Inflation de dérogations au vote électronique

En 2011, par décret (NOR : BCRF1107603D), François Fillon autorisait l’usage du vote électronique pour les élections des représentants du personnel dans toute la fonction publique.
En 2020, un nouveau décret (NOR : TFPF2021466D) relatif aux comités sociaux d’administration a été signé par Jean Castex. Son article 36 dispose que « Le vote a lieu par voie électronique », prévoyant toutefois que des dérogations pourraient être accordées pour autoriser le vote à l’urne lors des élections de décembre 2022.

Une liste d’établissements dérogataires a été publiée dans un arrêté du 9 mars 2022 (NOR : TFPF2206831A).

Y figurent plusieurs dizaines d’établissements de l’éducation nationale ou de l’enseignement supérieur (universités, écoles d’ingénieur, ensemble des CROUS), mais aussi le CNED, la cour des comptes, la CNIL, etc.

La délibération de la CNIL sur laquelle s’appuie le décret de Jean Castex était déjà critique sur ce mode de vote

« la commission souhaite rappeler que le vote électronique présente des difficultés accrues au regard des principes susmentionnés* pour les personnes chargées d’organiser le scrutin et celles chargées d’en vérifier le déroulement, principalement à cause de la technicité importante des solutions mises en œuvre.
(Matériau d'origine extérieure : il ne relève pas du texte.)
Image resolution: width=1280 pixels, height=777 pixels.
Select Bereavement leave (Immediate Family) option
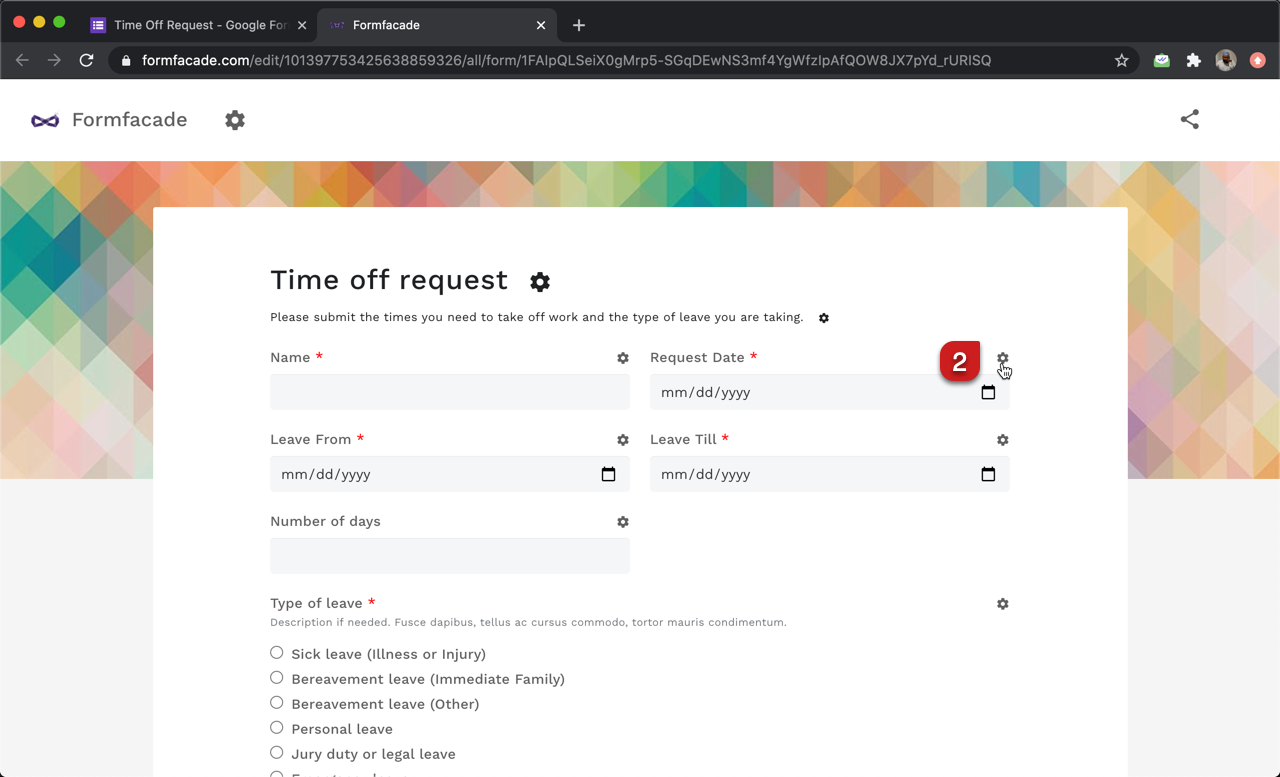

Au cours des travaux que la commission a menés depuis 2003, elle a, en effet, pu constater que les systèmes de vote existants ne fournissaient pas encore toutes les garanties exigées par les textes légaux. »

* principes fondamentaux qui commandent les opérations électorales : le secret du scrutin sauf pour les scrutins publics, le caractère personnel, libre et anonyme du vote, la sincérité des opérations électorales, la surveillance effective du vote et le contrôle a posteriori par le juge de l’élection.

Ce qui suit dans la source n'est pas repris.